Jorge Luque

Personal information
- Full name: Jorge Luque García
- Date of birth: 8 March 1981 (age 44)
- Place of birth: Córdoba, Spain
- Height: 1.75 m (5 ft 9 in)
- Position(s): Midfielder

Youth career
- Séneca
- 1996–2000: Sevilla

Senior career*
- Years: Team / Apps / (Gls)
- 2000–2002: Sevilla B / 18 / (0)
- 2002–2003: Mérida / 33 / (2)
- 2003–2006: Alicante / 101 / (6)
- 2006–2009: Xerez / 65 / (5)
- 2009–2011: Córdoba / 65 / (4)
- 2011–2012: Elche / 23 / (0)
- 2013–2014: Cádiz / 47 / (2)
- 2014–2016: Cartagena / 62 / (2)
- Total:  / 414 / (21)

= Jorge Luque =

Spanish footballer

Jorge Luque García (born 8 March 1981) is a Spanish former footballer who played as a midfielder.

==Club career==
Luque was born in Córdoba, Andalusia.

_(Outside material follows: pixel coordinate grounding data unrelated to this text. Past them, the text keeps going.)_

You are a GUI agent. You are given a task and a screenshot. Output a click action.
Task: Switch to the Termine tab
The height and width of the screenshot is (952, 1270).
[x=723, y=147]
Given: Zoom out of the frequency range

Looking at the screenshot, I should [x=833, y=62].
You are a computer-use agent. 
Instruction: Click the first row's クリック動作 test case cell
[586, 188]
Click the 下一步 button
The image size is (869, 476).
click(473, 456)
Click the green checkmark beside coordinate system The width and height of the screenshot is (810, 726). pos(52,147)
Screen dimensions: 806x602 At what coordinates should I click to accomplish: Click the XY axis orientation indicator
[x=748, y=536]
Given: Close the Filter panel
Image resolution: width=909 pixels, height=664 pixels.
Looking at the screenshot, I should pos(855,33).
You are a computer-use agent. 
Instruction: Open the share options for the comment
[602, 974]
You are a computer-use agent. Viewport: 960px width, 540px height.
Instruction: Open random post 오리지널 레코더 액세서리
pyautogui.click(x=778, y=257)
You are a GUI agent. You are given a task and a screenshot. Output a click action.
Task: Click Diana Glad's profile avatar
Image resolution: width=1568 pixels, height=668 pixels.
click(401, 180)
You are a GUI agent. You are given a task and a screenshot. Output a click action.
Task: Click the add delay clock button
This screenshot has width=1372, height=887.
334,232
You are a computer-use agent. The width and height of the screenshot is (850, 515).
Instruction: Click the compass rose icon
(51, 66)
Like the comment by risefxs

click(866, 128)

During his career, spent in Segunda División or lower, he played for Sevilla Atlético, Mérida UD, Alicante CF, Xerez CD, Córdoba CF, Elche CF, Cádiz CF and FC Cartagena; he appeared in 153 matches over six seasons in that level, scoring nine goals.

With Andalusia's Xerez, Luque appeared in 13 games (five starts, one goal) as the club achieved a first-ever promotion to La Liga in 2009, but never competed in that tier.